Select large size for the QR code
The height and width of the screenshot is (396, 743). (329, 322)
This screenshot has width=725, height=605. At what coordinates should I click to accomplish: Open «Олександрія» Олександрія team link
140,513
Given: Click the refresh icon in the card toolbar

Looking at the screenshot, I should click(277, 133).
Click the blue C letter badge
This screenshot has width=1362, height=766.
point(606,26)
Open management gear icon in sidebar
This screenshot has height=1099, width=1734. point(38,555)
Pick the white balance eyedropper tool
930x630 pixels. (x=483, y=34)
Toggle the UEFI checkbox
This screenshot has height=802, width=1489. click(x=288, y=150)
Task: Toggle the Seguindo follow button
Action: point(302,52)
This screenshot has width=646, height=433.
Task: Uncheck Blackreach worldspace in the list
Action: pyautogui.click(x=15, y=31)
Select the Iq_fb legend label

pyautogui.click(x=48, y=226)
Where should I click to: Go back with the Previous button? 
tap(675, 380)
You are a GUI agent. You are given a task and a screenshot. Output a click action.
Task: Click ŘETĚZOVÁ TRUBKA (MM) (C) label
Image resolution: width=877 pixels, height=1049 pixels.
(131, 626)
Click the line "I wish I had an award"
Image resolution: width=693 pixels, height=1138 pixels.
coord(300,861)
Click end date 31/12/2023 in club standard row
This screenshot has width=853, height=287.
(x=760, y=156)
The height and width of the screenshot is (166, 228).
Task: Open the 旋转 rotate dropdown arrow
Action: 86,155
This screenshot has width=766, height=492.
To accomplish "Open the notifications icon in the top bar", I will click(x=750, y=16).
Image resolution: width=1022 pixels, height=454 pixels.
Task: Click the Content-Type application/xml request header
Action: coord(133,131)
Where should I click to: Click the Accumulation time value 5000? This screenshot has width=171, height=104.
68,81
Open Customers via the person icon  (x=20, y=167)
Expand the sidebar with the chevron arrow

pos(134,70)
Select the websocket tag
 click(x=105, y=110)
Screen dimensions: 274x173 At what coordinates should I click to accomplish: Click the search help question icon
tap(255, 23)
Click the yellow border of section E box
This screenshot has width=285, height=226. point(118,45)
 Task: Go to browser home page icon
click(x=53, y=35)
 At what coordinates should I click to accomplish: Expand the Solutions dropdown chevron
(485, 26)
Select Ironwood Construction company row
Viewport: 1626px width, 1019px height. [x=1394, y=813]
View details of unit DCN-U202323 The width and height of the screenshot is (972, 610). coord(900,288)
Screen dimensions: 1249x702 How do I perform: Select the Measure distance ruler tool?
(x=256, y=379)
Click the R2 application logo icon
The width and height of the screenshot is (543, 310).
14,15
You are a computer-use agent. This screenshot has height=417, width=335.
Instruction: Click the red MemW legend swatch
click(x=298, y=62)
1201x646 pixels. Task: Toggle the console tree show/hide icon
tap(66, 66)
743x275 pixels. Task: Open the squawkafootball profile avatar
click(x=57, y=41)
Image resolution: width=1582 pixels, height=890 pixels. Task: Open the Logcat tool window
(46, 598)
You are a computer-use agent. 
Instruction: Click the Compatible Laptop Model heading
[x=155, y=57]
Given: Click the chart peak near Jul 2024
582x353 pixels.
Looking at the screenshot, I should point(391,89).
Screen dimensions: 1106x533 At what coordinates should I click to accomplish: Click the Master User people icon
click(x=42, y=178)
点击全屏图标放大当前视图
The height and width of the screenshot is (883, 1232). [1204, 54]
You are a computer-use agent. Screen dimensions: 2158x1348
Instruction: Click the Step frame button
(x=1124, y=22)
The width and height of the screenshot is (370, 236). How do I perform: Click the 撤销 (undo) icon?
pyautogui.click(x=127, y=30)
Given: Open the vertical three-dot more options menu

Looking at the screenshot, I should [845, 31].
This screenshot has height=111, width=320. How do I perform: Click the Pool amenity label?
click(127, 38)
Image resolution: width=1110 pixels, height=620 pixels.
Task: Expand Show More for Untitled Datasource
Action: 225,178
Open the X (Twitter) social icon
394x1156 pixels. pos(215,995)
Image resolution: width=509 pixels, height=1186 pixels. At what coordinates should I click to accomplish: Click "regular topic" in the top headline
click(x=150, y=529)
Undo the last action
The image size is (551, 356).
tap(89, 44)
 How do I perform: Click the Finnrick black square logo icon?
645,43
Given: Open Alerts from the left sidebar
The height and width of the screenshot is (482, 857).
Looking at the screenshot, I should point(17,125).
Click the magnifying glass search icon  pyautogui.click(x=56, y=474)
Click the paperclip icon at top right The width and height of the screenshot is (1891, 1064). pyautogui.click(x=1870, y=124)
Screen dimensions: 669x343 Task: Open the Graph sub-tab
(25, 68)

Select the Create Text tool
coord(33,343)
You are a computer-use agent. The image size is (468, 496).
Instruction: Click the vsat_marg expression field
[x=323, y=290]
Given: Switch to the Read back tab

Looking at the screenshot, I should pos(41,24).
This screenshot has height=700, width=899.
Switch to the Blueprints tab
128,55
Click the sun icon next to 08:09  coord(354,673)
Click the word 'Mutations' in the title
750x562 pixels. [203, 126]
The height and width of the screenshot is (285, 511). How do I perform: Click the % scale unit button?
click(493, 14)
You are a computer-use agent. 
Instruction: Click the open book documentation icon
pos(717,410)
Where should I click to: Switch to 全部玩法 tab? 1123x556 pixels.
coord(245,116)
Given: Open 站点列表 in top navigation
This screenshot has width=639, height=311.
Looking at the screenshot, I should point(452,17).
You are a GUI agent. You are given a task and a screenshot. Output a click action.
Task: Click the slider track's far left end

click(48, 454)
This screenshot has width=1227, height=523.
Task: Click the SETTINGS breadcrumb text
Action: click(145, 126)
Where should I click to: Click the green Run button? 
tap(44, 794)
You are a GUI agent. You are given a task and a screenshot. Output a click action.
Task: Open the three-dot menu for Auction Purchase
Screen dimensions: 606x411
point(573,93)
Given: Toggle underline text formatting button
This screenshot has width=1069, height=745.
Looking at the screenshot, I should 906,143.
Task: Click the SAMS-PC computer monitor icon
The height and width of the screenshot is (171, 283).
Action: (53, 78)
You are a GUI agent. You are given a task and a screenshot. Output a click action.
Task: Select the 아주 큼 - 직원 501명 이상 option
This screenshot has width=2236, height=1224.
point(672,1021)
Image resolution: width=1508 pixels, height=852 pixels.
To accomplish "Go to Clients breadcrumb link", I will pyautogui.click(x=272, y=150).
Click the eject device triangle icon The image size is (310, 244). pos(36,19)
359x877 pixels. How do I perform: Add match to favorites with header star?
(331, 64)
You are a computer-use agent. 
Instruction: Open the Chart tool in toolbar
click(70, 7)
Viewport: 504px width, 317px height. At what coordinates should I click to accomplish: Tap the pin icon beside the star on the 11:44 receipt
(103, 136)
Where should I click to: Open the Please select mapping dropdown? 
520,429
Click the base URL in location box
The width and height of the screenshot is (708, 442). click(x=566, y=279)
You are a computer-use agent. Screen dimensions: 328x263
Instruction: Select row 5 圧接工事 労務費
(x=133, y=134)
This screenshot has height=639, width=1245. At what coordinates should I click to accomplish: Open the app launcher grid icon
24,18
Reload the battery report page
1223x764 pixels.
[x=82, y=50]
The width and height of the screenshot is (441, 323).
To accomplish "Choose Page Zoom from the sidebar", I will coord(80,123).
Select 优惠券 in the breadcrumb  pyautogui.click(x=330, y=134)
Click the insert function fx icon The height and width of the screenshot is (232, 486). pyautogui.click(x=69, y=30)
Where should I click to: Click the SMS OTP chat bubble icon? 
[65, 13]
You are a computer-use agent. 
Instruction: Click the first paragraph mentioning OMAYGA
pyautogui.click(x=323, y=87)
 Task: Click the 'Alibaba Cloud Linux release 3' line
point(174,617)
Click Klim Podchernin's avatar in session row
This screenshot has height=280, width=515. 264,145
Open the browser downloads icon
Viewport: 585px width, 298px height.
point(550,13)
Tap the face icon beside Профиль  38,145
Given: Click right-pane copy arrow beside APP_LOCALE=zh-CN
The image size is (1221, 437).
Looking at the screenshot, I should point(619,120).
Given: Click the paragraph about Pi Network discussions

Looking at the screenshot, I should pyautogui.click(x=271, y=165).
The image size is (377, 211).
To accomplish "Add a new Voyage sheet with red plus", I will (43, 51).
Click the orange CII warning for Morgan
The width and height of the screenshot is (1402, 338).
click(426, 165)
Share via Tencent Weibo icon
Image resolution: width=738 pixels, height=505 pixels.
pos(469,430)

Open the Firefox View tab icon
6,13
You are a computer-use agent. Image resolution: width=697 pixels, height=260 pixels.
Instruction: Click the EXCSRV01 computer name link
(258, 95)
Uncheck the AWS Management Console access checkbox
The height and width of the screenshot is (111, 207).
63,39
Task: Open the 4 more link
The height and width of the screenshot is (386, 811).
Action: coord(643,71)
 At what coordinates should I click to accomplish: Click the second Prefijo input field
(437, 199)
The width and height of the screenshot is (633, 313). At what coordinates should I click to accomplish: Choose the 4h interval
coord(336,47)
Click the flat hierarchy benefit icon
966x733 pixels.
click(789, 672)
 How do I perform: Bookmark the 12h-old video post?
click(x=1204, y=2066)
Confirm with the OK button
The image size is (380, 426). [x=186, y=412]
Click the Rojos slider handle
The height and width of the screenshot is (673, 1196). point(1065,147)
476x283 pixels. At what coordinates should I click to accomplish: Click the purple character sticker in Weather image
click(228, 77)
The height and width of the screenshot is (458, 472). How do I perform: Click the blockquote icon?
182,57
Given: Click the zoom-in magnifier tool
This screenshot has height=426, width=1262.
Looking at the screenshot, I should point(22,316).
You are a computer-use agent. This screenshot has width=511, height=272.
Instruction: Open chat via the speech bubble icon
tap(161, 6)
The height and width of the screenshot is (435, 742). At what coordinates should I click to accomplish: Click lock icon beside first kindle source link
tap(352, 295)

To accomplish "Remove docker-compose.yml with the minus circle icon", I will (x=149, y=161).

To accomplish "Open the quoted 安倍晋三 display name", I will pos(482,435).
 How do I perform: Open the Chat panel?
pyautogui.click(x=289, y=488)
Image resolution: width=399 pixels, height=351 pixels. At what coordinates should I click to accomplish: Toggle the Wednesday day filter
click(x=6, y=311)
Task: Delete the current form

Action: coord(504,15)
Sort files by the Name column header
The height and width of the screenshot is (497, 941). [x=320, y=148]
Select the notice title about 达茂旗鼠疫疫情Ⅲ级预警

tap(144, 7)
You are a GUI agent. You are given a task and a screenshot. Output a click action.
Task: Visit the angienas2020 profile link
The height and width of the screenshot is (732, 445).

----

• **DESCRIPTION OF THE TASK**: Express the lines above as a JSON list of strings, one string per line, from the first line through the line with "Looking at the screenshot, I should click(277, 133).", leaving out blank lines.

• **COMPLETE RESPONSE**:
[
  "Select large size for the QR code",
  "The height and width of the screenshot is (396, 743). (329, 322)",
  "This screenshot has width=725, height=605. At what coordinates should I click to accomplish: Open «Олександрія» Олександрія team link",
  "140,513",
  "Given: Click the refresh icon in the card toolbar",
  "Looking at the screenshot, I should click(277, 133)."
]